Transdiagnostic neurocognitive deficits in patients with type 2 diabetes mellitus, major depressive disorder, bipolar disorder, and schizophrenia: A 1-year follow-up study.

BACKGROUND

Neurocognition impairments are critical factors in patients with major depressive disorder (MDD), bipolar disorder (BD), and schizophrenia (SZ), and also in those with somatic diseases such as type 2 diabetes mellitus (T2DM). Intriguingly, these severe mental illnesses are associated with an increased co-occurrence of diabetes (direct comorbidity). This study sought to investigate the neurocognition and social functioning across T2DM, MDD, BD, and SZ using a transdiagnostic and longitudinal approach.

METHODS

A total of 165 participants, including 30 with SZ, 42 with BD, 35 with MDD, 30 with T2DM, and 28 healthy controls (HC), were assessed twice at a 1-year interval using a comprehensive, integrated test battery on neuropsychological and social functioning.

RESULTS

Common neurocognitive impairments in somatic and psychiatric disorders were identified, including deficits in short-term memory and cognitive reserve (p < 0.01, η²p=0.08-0.31). Social functioning impairments were observed in almost all the disorders (p < 0.0001; η²p=0.29-0.49).
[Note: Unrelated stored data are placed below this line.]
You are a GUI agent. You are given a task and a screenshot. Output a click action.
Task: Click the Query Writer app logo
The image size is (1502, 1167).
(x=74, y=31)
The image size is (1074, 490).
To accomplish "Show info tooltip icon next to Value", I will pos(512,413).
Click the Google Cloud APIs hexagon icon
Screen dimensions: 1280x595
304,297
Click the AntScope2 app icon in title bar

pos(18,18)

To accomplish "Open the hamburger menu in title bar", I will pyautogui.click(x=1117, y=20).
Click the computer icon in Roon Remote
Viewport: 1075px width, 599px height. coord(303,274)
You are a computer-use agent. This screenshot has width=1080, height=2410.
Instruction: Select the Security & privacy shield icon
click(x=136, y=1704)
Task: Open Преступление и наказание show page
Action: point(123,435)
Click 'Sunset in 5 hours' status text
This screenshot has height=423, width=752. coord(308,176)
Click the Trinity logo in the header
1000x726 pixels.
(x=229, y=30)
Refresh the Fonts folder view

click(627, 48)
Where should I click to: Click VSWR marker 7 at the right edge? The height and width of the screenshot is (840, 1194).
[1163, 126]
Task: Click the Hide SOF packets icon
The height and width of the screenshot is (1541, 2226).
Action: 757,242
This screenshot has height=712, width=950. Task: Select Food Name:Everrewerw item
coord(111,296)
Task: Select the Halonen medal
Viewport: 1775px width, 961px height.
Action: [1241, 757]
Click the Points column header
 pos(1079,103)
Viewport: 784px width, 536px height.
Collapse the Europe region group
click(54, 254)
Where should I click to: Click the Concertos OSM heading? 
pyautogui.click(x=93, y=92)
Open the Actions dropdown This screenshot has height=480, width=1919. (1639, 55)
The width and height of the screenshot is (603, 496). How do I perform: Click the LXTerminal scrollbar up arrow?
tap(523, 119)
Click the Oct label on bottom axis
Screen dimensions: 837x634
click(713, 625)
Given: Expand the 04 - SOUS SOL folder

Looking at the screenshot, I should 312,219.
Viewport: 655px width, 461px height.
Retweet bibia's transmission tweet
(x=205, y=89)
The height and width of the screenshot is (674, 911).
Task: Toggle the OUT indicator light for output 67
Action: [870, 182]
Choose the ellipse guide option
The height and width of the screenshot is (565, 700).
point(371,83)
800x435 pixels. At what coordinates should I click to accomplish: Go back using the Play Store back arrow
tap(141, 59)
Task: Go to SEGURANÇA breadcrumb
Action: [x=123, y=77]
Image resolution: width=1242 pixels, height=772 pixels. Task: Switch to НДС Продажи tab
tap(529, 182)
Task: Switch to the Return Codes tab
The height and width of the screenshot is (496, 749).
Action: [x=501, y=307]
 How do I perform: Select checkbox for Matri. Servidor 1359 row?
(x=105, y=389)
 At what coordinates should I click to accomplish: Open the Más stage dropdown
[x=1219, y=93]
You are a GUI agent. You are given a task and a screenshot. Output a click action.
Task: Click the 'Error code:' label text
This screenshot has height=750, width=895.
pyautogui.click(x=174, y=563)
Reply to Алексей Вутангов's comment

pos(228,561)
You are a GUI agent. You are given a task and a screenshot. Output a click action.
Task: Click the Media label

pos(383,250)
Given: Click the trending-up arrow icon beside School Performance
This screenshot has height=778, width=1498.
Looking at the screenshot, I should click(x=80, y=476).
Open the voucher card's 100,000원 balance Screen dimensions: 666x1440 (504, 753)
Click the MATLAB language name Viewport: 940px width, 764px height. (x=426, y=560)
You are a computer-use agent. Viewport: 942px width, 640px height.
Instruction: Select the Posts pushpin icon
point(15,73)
Transdiagnostic deficits remained stable across the 1-year follow-up (p < 0.001; η²p=0.13-0.43) and could accurately differentiate individuals with somatic and psychiatric disorders (χ² = 48.0, p < 0.0001).

LIMITATIONS

The initial sample size was small, and high experimental mortality was observed after follow-up for one year.

CONCLUSIONS

This longitudinal study provides evidence of some possible overlap in neurocognition deficits across somatic and psychiatric diagnostic categories, such as T2DM, MDD, BD, and SZ, which have high comorbidity. This overlap may be a result of shared genetic and environmental etiological factors. The findings open promising avenues for research on transdiagnostic phenotypes of neurocognition in these disorders, in addition to their biological bases.